Les relations algéro-marocaines ont été au cœur de la 4e édition marocaine du Crans Montana Forum, organisée du 15 au 20 mars à Dakhla sur le territoire du Sahara Occidental. 

Et c’est l’ancien président français, Nicolas Sarkozy, qui a commenté de nombreux problèmes provoquant depuis des années une véritable guéguerre froide et médiatique entre l’Algérie et le Maroc. Fidèle à ses habitudes, l’ancien Président français a renouvelé son soutien au Maroc tout en clamant que la vision marocaine est la meilleure pour l’avenir de toute la région du Maroc.

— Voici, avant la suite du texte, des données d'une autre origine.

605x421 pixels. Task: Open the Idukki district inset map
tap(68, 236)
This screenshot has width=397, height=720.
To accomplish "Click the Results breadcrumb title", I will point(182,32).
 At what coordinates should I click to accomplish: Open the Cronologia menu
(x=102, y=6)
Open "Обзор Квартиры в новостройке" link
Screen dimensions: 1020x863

Et même si Sarkozy a appelé l’Algérie et le Maroc à s’asseoir autour d’une table pour trouver « des solutions adéquates », Il n’a pas hésité à  qualifier de « crédible et sérieux » le plan d’autonomie présenté par le Maroc pour solder le conflit plus que quarantenaire autour du Sahara Occidental, un territoire en attente de décolonisation selon les instances de l’ONU.

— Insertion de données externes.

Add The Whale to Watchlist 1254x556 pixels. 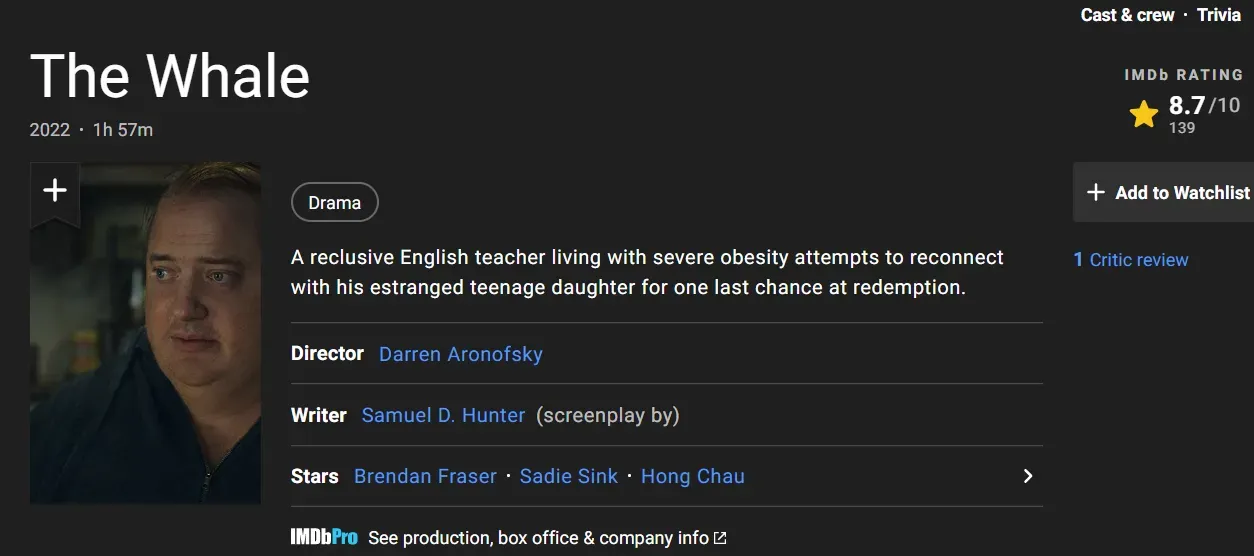(1182, 193)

« Il faut que les deux puissances régionales s’assoient autour d’une même table. Le plan d’autonomie du Maroc est crédible. Ma présence ici à Dakhla a une signification, un appui au Maroc », a souligné l’ancien président français, Nicolas Sarkozy qui ne reconnaît aucune légitimité au combat pour la liberté et l’indépendance mené depuis des années par la population du Sahara Occidental. « Je pense au projet mis sur la table depuis 2007 par le Maroc et je le dis avec respect: il faut s’asseoir autour d’une table car il s’agit du développement économique et de la paix », a exhorté l’ancien chef de l’Etat français.

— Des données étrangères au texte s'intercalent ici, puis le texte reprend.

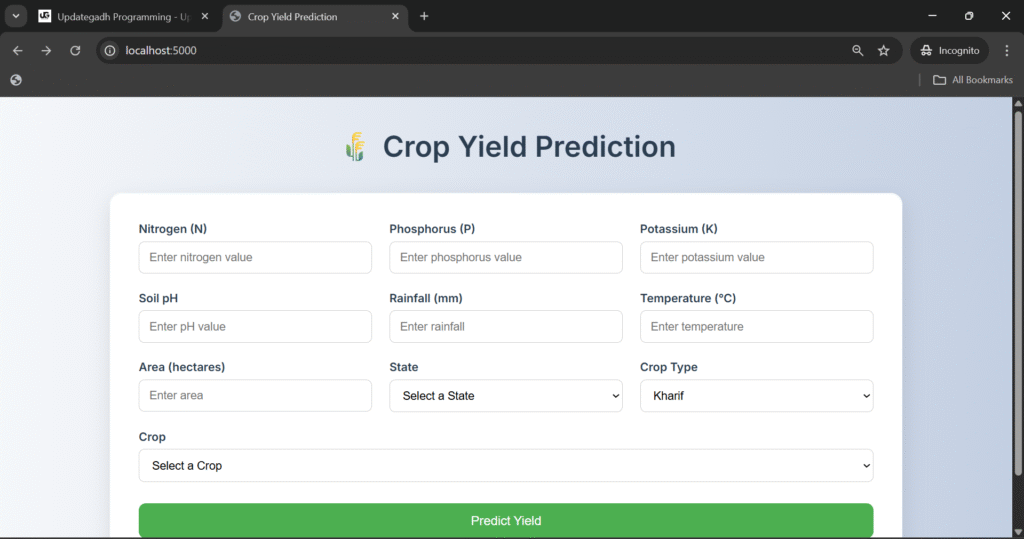
Task: Open the All Bookmarks folder
Action: [972, 80]
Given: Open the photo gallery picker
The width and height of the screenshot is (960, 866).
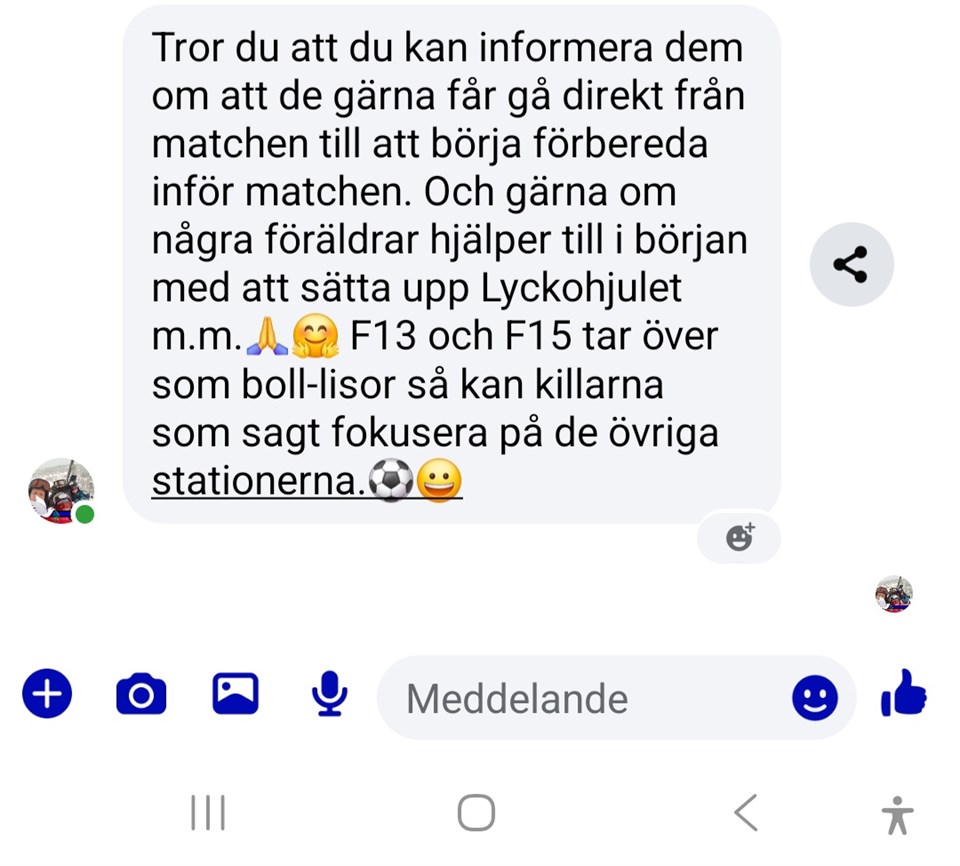Looking at the screenshot, I should (236, 694).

Ce dernier a critiqué, par ailleurs, la fermeture des frontières algériennes avec le Maroc depuis 1994. Une décision qu’il qualifie de « regrettable ». « Je connais les efforts de mes amis marocains (pour la réouverture de la frontière, ndlr), mais on est tous trop petits pour s’en sortir tous seuls, on doit travailler ensemble », a expliqué Nicolas Sarkozy qui fait porter ainsi le chapeau à l’Algérie au sujet des blocages paralysant la région du Maghreb.  « La force c’est dans l’action commune. Il faut édifier ce marché en facilitant la circulation des biens, des personnes, des travailleurs et des étudiants, comme nous l’avons fait en Europe », a-t-il dit enfin.